Study Aims to Highlight Career Opportunities

Results from the study were published in the 2016 paper, “Women, Family Medicine, and Career Choice: an Opportunity Cost Analysis,” which has earned AAPA’s 2017 Publishing Award.

The ultimate goal of the study was to help shine a light on the career opportunities for women in family medicine, said the paper’s lead author, Alison Essary, DHSc, MHPE, PA-C, director of strategic academic initiatives for the College of Health Solutions at Arizona State University, and clinical associate professor and associate director for its School for the Science of Health Care Delivery.

“There were periods when it seemed a little overwhelming, and we began to wonder if it was going to be worth it in the end,” Essary said of the study, which took nearly a year and a half to complete. “But because the majority of PAs are women, it’s very important to show the real value for those who work in this specialty, in addition to the value they bring to their patients.”

The study shows the “net present value” (NPV or total earnings minus training costs) for a female primary care physician to be slightly more than $2 million by the end of her career, compared to about $1,750,000 for a female primary care PA.

Both Good Investments

A primary care physician’s NPV is certainly higher, “but both are very good investments, and $1.75 million is impressive, particularly given the length of training” Essary said.

The paper begins by highlighting the progression of women healthcare providers. Essary specifically notes the need for more female providers in rural and underserved settings because of the unique qualities they bring to any practice.

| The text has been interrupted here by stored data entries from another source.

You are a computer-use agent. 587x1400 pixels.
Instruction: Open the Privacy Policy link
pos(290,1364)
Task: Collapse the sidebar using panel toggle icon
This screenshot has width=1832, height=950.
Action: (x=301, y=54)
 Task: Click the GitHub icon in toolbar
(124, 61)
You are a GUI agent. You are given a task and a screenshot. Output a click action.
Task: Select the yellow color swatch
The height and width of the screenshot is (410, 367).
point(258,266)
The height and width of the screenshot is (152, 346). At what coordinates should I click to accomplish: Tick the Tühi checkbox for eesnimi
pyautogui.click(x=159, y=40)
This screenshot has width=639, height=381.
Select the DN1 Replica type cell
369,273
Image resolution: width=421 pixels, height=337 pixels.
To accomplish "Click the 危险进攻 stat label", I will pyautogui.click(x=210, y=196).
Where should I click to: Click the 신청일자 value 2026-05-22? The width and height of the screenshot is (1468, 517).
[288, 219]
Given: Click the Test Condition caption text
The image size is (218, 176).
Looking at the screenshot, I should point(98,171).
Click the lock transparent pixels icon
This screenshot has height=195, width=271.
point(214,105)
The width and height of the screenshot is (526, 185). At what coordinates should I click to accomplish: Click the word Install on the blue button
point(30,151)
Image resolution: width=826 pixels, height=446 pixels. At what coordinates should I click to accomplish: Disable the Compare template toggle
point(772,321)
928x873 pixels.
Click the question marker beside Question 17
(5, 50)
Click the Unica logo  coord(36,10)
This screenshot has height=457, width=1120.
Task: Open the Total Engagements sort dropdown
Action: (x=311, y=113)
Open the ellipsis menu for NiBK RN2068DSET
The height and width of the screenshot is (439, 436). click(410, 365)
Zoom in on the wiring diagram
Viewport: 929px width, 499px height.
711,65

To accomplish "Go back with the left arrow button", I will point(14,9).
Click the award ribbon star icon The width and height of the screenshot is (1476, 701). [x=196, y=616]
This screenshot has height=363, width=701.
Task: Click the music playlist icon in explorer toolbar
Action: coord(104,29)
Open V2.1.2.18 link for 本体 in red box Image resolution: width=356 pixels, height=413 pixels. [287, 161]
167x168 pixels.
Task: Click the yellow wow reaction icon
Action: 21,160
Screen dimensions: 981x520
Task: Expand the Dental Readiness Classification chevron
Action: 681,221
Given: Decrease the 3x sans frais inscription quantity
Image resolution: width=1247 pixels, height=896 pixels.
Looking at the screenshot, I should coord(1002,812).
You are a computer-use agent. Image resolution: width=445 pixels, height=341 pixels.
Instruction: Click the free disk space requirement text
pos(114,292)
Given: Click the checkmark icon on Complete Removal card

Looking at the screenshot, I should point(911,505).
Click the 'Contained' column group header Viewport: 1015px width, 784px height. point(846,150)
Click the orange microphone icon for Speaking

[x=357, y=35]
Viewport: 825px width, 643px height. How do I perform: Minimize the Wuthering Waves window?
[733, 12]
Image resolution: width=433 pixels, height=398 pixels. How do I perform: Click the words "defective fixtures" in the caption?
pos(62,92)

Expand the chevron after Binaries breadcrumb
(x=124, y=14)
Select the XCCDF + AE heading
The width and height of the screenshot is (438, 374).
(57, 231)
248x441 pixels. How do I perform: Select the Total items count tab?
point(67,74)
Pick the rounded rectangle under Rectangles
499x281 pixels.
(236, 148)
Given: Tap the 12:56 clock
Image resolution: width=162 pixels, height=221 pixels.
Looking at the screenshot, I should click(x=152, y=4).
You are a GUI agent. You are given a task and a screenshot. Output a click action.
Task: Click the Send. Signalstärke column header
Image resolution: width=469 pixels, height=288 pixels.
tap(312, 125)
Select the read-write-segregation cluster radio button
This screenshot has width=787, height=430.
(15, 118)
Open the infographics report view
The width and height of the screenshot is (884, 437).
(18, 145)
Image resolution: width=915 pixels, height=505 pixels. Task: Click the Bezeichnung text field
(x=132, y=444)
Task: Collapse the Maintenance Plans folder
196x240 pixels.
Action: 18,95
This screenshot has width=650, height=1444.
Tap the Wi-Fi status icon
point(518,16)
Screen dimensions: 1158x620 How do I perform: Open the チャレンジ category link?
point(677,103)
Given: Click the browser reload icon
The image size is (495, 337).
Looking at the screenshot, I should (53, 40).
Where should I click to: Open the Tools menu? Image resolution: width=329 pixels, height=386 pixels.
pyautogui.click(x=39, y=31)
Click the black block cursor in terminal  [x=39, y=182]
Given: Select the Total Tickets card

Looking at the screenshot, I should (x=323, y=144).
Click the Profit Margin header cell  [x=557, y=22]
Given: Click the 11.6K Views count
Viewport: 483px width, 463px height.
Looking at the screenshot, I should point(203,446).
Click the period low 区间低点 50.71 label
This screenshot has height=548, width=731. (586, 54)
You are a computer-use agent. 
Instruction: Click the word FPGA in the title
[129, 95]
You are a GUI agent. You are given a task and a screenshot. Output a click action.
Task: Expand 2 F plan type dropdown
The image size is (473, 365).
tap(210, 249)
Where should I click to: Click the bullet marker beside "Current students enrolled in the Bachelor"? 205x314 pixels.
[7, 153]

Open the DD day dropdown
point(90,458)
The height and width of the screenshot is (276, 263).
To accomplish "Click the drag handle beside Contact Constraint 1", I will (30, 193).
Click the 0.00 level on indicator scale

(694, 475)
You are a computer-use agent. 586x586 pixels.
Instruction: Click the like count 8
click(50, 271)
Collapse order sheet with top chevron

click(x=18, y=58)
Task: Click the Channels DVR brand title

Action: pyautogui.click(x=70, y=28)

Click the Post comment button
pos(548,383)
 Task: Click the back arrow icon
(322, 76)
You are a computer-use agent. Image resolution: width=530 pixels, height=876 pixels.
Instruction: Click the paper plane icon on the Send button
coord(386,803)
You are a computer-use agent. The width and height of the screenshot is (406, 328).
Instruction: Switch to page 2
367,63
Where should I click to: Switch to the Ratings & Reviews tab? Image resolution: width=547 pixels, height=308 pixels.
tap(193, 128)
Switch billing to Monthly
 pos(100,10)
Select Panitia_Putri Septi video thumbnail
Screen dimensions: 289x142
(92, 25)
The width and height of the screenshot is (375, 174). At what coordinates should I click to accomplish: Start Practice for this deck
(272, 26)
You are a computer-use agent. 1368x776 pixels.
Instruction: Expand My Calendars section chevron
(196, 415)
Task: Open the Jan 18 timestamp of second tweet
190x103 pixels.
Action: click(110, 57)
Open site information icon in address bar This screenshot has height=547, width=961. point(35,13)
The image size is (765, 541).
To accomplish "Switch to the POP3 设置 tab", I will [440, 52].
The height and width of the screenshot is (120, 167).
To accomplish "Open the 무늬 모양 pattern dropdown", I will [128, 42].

One of the more attractive features of becoming a PA is career mobility and the added value of that versatility, notes one of the paper’s co-authors Bettie Coplan, MPAS, PA-C, clinical associate professor in the School for the Science of Health Care Delivery at Arizona State University.

“That ability to switch specialties is a big advantage that PAs have over physicians,” Coplan said. “We looked at a wide variety of scenarios of a PA changing specialties, and our results showed that in many of those cases, the impact was so great that becoming a PA might still be the better investment for some providers.”

Neither Essary nor Coplan was especially surprised to find that the physicians in the study made more over time. However, both were intrigued by how close the total values were, and they knew their findings would be of value to any woman thinking about a career in healthcare.

“Primary care is where it all began for the PA profession,” Essary said. “So it would be a hidden benefit of this study if we were able to inspire more PAs to return to their family-medicine roots.”